**INPUT DATA:**

.....

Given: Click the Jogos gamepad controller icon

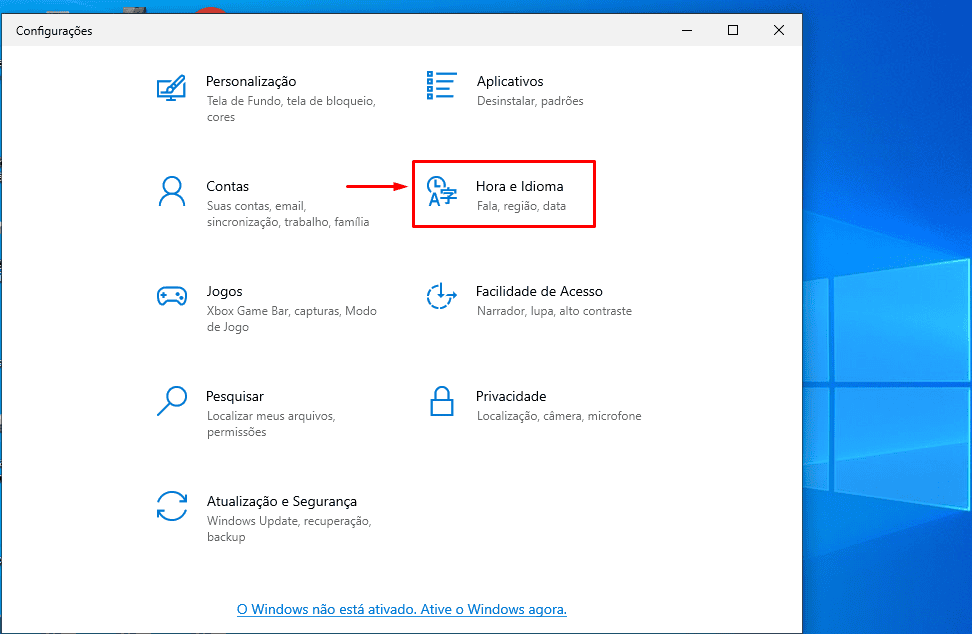Looking at the screenshot, I should pos(171,296).
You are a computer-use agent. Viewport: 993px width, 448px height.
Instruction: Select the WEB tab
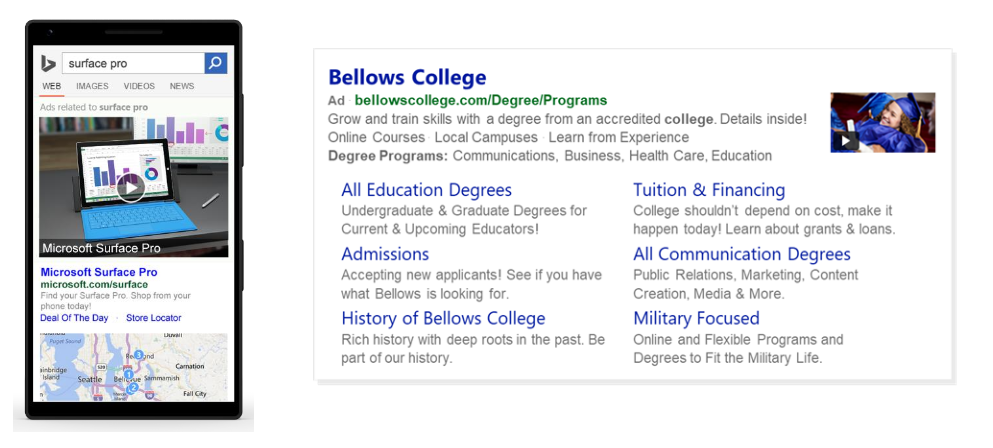pos(52,86)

.....

**PROBLEM DESCRIPTION:** Write out every line above exactly as it is, leaving out the pictures.

**RESULT FOR THIS TASK:**
Given: Click the Jogos gamepad controller icon

Looking at the screenshot, I should pos(171,296).
You are a computer-use agent. Viewport: 993px width, 448px height.
Instruction: Select the WEB tab
pos(52,86)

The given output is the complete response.